Isis with Dälek and the Oxes

Tuesday, October 1; Hi-Pointe

Sep 25, 2002 at 4:00 am
In the superheated and hard-boiled math/metal parallel universe, Isis stands slightly ahead and to the side of its peers. Bands such as Knut, the Dillinger Escape Plan and Cable are masters of the shifty rhythms and dense structures math/metal requires, but Isis has a substructure that marks it as slightly more innovative, slightly more challenging. Over the course of three EPs and one full-length album, Isis has constructed a mechanized hive world teeming with metallic insects, ominous watchtowers and the radio telemetry of the SETI satellite dish.

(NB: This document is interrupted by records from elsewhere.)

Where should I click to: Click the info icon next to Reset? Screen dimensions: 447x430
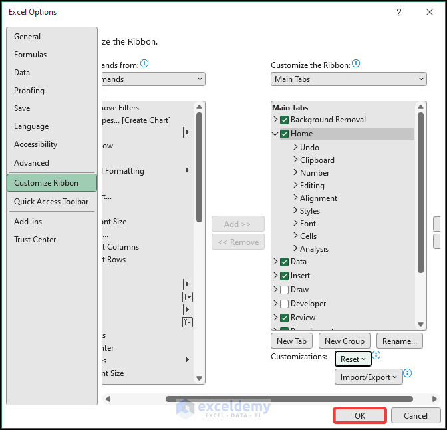376,356
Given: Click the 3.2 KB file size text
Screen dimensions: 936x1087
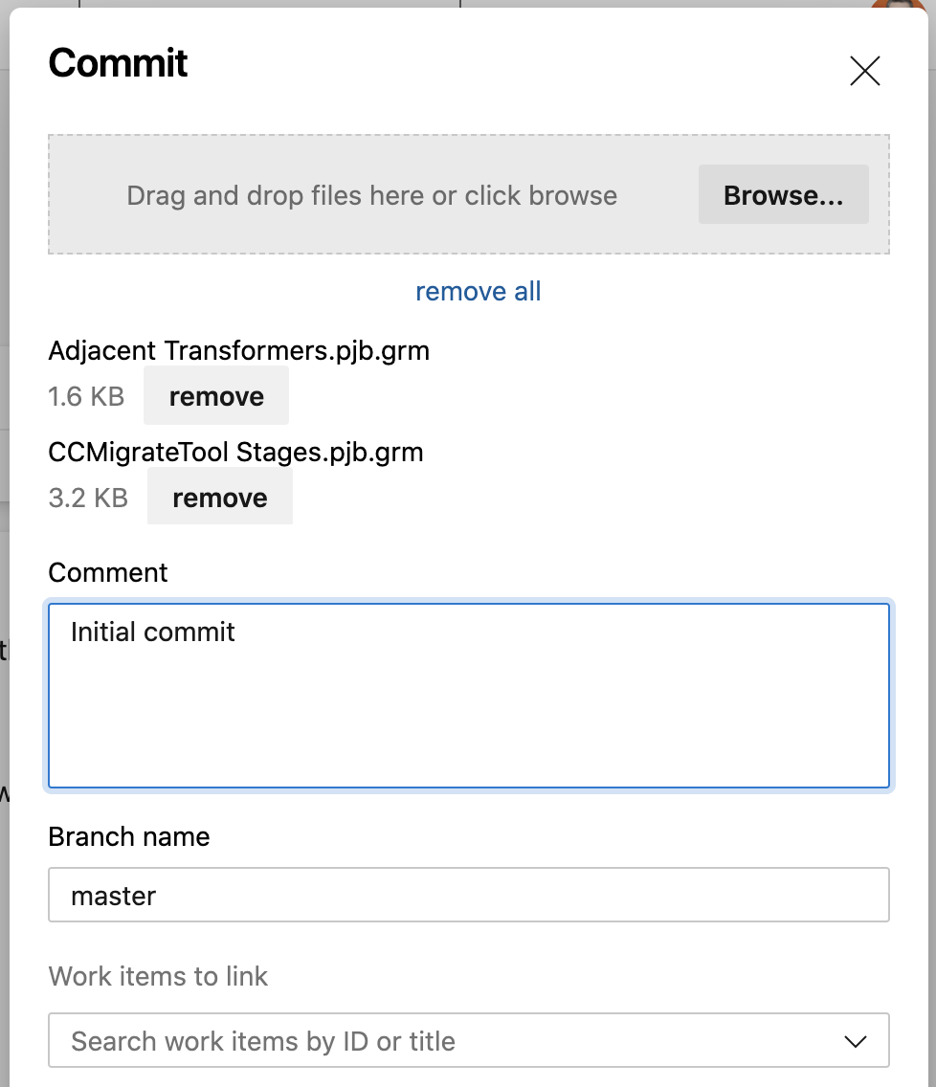Looking at the screenshot, I should [88, 498].
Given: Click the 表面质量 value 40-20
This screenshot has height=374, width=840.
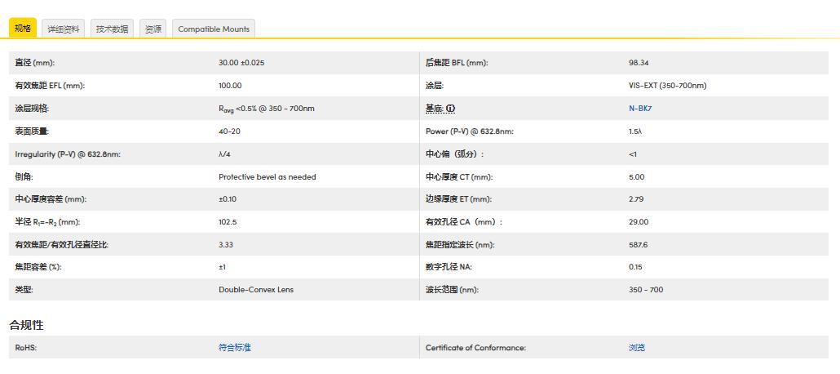Looking at the screenshot, I should [229, 131].
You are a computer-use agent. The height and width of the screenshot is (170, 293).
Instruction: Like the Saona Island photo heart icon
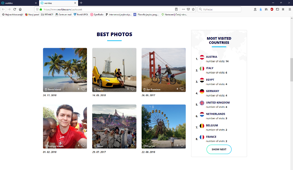point(83,89)
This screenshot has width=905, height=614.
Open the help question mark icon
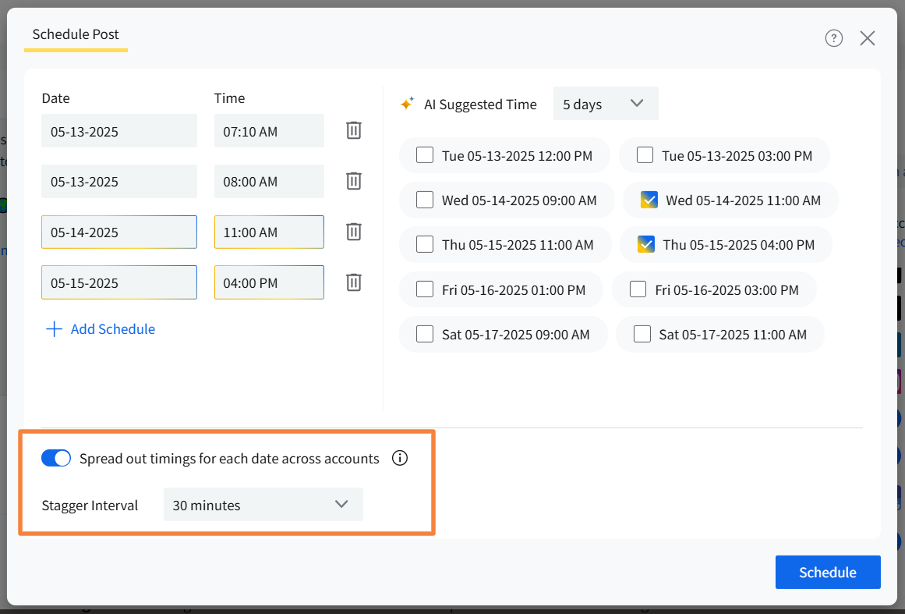click(833, 38)

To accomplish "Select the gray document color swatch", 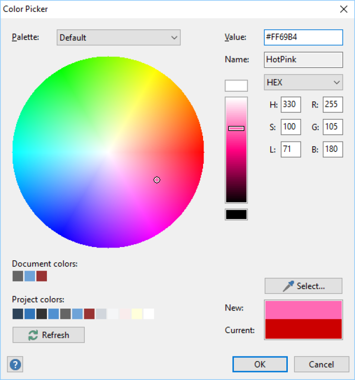I will (x=18, y=276).
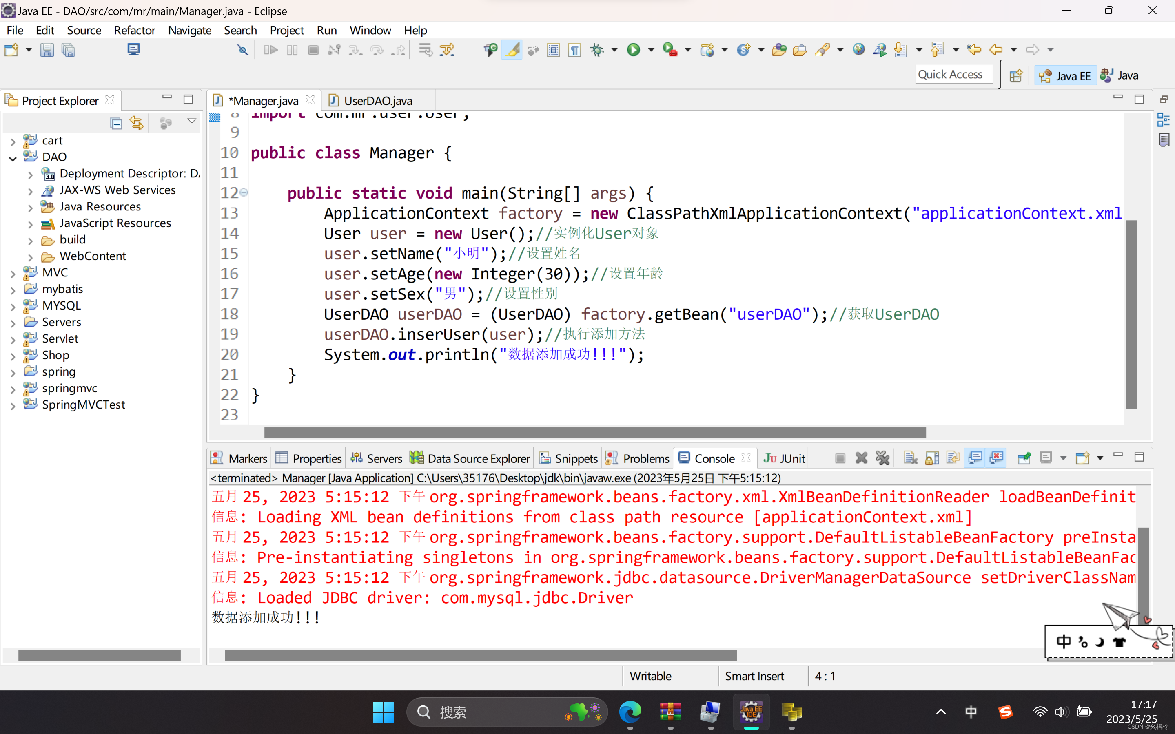This screenshot has height=734, width=1175.
Task: Click the Toggle Mark Occurrences highlighter icon
Action: pos(512,50)
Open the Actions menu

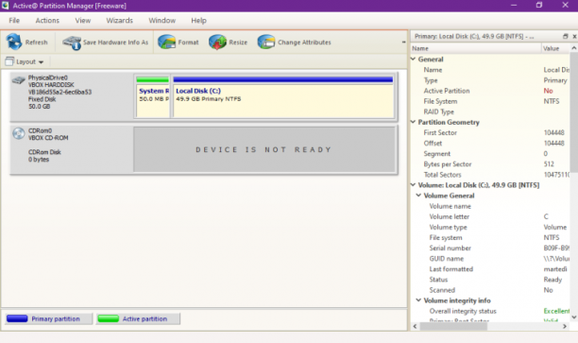[x=47, y=21]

The cold roar of industrialization, the perpetual drone of consumerism and the focused, spiteful howl of the individual bearing the lonely weight of this monstrosity are the sounds of this other world. Isis' music is angular machinery ratcheting itself to death, the hiss of burning oxygen, the numbing thud of human-shaped cocoons dropping from the sky in dead gray constellations, all swathed in a thickly clotted wash of distortion, rust and regret. No other band, save Neurosis, is as effective at presenting a unified worldview that is simultaneously horrific and compelling.

But rather than blame the machinery, Isis places the burden of truth on humanity. People lie; people betray; people destroy. Isis offers no utopian solutions, no apologies for this world. What is, is. What isis. Isis.